Der Konflikt ist so notorisch, daß er etwa für Politik-Studenten an der englischen Universität Bristol zum Standard-Repertoire bei Planspielen zum Ausbruch eines Krieges im Pazifik gehört. Die Spratly-Inseln, im Zweiten Weltkrieg Herberge einer japanischen U-Boot-Basis, liegen nah an wichtigen Schiffahrtslinien. Und obendrein werden in der Umgebung Öl und Erdgas vermutet. 

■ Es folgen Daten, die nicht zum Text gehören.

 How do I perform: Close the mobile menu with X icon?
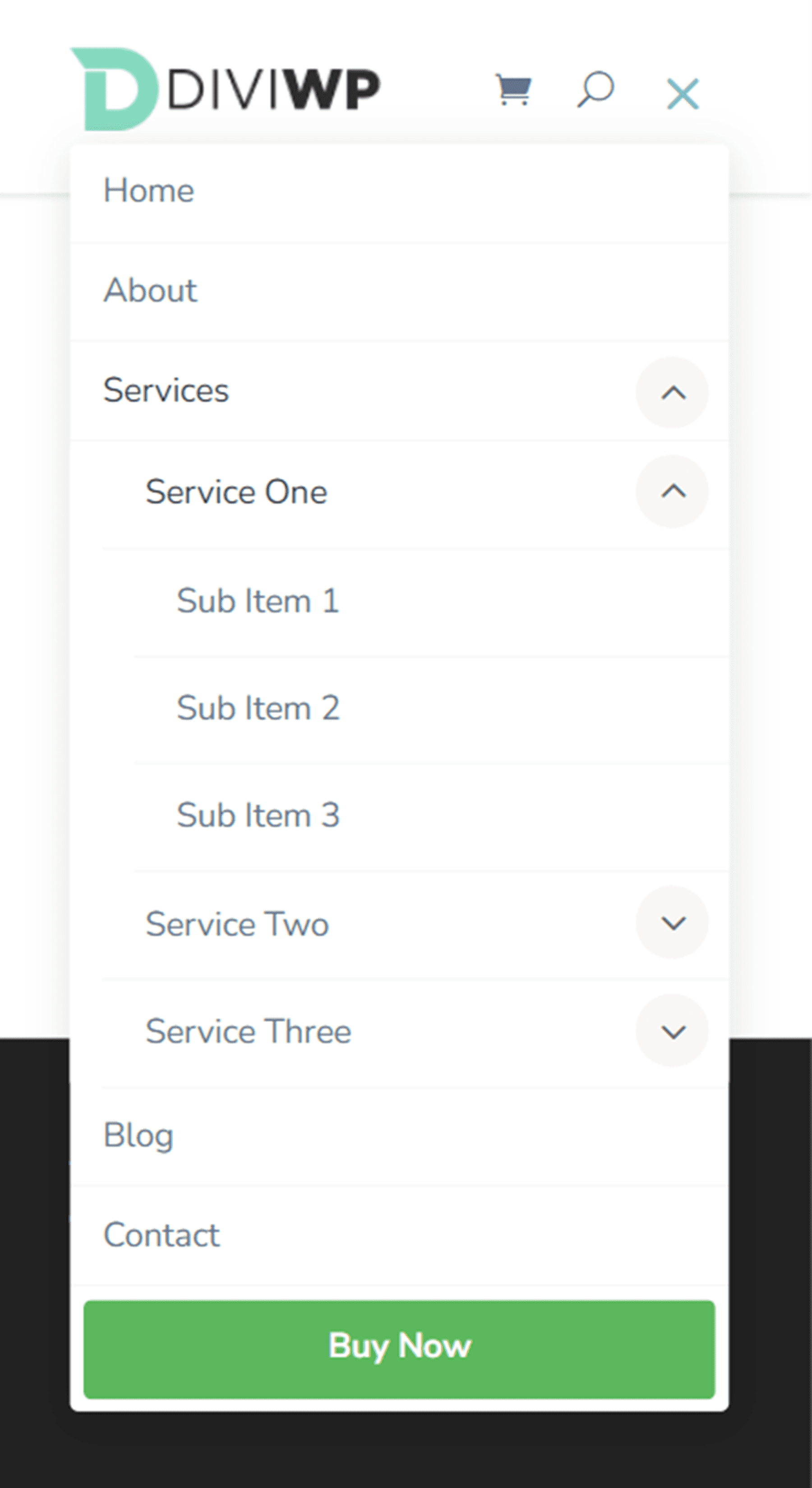coord(683,93)
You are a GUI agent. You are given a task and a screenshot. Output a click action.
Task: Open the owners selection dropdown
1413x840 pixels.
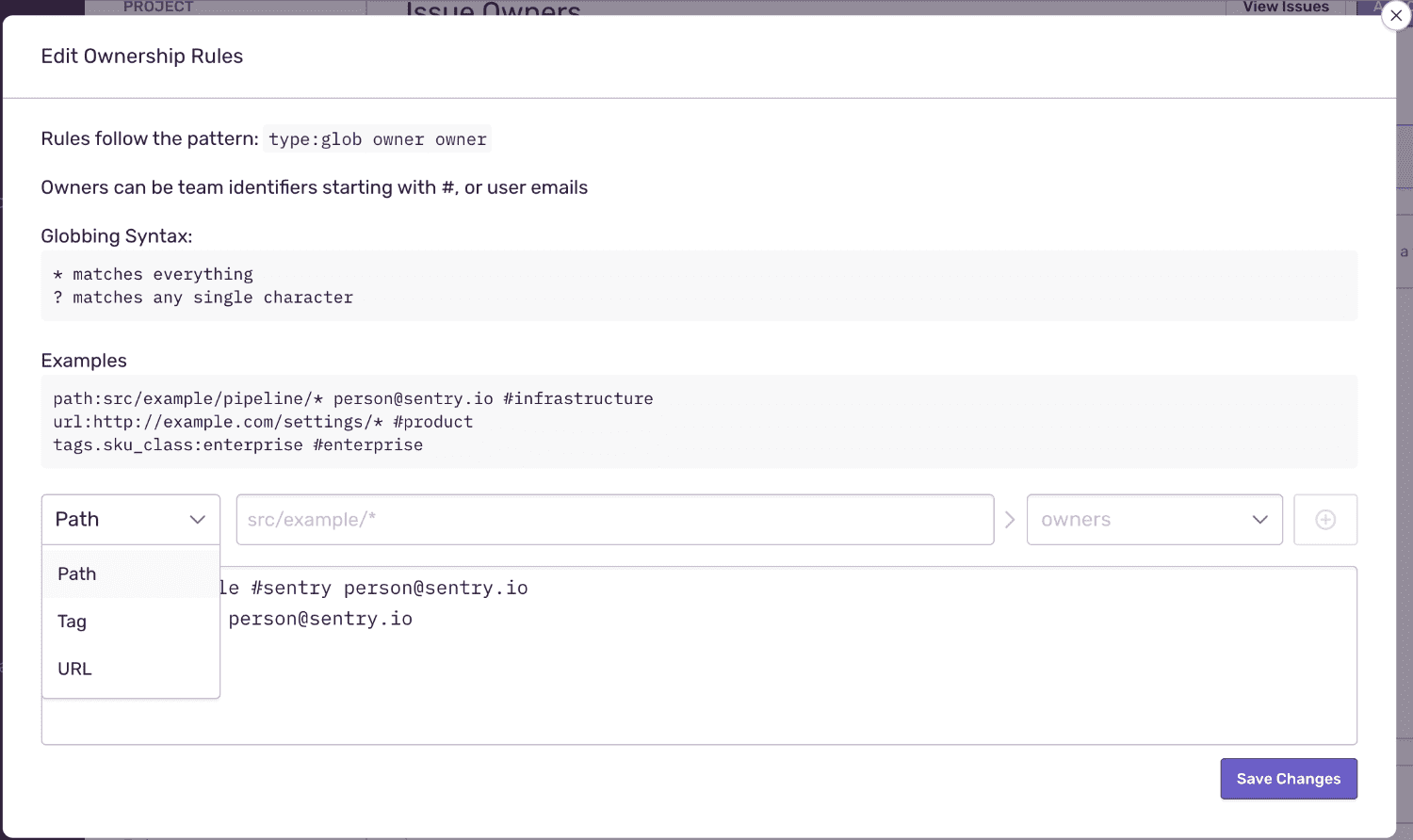1154,519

Ein halbes Dutzend Länder meldet Ansprüche auf das das Insel-Reich an. Taiwan hatte schon 1946 ein Marine-Batallion auf der Hauptinsel Itu Aba stationiert. Auch Malaysia, Brunei und die Philippinen fühlen sich als partielle Besitzer. Zwischen China und Vietnam, die beide alles wollen, entbrannte 1988 gar eine kleine Seeschlacht - Vietnam wurde von mehreren Atollen vertrieben. Trotzig vergab das arme Land Anfang Juli Bohrrechte für Öl- und Erdgaserkundungen an zwei britische Firmen - im "Feld des blauen Drachen" in der Nähe der Inseln. Auch die Festlands-Chinesen haben Bohrrechte vergeben - an eine US-Firma.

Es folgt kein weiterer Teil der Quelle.